» **TASK INPUT**
-------------------------
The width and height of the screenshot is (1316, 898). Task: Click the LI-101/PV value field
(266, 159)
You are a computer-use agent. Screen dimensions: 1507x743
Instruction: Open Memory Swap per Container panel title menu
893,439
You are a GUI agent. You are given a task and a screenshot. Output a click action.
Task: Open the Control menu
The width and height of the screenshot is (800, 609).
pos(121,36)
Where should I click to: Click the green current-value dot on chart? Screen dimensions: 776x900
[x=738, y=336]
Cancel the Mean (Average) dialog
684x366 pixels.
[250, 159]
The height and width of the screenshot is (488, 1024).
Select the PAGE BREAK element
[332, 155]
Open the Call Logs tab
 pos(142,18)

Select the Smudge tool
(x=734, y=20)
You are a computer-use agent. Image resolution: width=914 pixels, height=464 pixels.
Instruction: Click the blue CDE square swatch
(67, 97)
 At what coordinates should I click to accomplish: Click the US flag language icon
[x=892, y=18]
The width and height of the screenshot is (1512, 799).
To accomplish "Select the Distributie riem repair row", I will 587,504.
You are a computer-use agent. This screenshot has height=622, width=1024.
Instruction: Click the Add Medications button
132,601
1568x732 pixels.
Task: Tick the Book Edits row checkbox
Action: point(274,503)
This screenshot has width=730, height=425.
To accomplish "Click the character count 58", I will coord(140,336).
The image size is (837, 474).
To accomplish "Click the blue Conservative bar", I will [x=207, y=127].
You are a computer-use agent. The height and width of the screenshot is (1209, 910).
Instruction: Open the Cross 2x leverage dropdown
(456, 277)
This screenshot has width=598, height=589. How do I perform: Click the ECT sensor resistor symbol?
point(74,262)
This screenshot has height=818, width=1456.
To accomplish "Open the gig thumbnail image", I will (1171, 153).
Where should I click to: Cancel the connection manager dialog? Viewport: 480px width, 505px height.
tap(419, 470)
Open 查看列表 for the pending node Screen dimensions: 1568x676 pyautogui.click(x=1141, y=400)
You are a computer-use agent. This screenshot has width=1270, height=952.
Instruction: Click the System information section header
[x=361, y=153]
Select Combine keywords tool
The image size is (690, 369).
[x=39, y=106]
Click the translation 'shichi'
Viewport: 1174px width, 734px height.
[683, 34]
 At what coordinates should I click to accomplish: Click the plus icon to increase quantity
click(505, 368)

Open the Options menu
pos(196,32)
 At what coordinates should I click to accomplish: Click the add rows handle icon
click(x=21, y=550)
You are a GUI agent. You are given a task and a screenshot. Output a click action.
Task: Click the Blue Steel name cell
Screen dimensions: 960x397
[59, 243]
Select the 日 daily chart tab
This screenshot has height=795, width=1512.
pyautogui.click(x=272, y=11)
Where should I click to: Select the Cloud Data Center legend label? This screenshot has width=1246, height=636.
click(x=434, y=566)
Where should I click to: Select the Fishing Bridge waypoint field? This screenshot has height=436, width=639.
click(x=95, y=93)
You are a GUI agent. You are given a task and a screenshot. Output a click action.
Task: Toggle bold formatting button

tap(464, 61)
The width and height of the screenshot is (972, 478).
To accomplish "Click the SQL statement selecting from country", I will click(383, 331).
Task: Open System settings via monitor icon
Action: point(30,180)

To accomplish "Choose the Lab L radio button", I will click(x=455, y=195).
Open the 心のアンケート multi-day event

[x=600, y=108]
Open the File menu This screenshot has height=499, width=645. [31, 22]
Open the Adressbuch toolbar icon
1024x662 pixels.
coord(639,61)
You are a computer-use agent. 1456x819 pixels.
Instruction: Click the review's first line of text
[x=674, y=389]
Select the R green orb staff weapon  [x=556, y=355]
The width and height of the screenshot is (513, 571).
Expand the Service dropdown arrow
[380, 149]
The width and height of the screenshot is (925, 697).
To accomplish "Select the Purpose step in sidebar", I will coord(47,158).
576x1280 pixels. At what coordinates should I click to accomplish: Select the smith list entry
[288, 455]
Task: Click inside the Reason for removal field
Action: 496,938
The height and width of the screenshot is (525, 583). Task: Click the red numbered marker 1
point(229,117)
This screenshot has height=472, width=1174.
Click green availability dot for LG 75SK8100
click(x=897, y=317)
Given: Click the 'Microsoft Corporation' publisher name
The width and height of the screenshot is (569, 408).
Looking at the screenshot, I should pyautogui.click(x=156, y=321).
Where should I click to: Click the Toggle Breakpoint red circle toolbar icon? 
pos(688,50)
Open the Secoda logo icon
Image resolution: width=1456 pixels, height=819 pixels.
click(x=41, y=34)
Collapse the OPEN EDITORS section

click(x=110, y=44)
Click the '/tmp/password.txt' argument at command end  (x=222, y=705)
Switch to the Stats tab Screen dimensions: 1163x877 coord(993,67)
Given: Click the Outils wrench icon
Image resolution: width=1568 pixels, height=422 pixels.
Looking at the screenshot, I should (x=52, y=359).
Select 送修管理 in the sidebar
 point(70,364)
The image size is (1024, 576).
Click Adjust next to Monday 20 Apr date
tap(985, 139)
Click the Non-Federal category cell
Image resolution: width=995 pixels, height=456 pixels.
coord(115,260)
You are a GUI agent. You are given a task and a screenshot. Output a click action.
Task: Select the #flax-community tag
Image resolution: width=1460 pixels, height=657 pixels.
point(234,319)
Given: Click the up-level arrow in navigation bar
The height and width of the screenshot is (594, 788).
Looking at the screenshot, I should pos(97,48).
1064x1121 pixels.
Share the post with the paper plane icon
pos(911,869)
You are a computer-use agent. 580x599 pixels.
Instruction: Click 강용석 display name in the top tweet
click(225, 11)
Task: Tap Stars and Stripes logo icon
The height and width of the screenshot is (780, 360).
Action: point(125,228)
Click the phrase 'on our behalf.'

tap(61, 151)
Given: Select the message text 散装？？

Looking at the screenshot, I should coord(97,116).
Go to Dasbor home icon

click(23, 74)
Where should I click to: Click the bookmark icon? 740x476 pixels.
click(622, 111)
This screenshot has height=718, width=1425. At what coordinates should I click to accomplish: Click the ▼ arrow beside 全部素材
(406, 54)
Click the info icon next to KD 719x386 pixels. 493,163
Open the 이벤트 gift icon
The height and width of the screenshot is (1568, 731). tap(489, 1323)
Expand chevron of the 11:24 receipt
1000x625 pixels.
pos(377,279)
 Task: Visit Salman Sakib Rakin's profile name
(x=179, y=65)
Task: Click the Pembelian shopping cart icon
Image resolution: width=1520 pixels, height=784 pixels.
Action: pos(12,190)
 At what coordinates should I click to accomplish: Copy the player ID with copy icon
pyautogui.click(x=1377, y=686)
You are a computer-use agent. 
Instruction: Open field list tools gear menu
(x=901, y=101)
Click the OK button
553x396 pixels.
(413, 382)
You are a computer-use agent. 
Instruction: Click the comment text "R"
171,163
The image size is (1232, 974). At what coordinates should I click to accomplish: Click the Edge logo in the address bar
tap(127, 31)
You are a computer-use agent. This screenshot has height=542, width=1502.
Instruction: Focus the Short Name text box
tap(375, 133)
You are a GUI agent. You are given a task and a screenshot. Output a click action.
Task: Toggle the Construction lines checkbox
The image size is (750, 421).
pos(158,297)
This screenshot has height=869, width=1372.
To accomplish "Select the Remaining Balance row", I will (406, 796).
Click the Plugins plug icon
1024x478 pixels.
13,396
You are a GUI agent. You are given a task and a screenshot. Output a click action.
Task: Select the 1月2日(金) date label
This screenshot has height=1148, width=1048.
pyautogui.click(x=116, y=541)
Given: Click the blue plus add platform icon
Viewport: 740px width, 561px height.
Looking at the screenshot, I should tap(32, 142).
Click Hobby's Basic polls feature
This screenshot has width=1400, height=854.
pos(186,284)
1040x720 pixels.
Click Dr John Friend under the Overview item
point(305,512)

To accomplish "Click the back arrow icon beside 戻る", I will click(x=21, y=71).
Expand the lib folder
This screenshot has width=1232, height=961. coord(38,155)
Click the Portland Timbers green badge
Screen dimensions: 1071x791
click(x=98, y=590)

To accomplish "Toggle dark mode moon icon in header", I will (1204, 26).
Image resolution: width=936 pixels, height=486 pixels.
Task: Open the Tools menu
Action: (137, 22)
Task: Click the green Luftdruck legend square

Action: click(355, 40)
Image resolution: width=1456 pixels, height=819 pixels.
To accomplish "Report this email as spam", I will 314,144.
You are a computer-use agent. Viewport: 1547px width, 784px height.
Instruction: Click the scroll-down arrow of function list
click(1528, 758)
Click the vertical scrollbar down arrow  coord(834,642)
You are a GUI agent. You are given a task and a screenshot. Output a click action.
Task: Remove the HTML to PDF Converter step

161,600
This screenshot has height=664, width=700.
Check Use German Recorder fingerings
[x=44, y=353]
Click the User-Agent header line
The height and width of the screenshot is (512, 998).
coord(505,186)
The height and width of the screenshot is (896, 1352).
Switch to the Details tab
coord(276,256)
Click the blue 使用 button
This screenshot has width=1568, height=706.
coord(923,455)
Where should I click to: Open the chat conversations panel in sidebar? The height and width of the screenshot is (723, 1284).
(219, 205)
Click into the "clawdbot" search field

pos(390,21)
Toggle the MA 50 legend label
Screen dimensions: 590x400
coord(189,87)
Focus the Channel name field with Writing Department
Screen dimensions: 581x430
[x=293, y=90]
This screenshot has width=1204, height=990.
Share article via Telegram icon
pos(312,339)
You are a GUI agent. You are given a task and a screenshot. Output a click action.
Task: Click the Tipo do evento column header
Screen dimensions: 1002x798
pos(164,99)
-------------------------
» **REQUIRED ACTION**
Nothing is wanted except the number of lines in the entries above that include the word "cell".

» **TASK OUTPUT**
2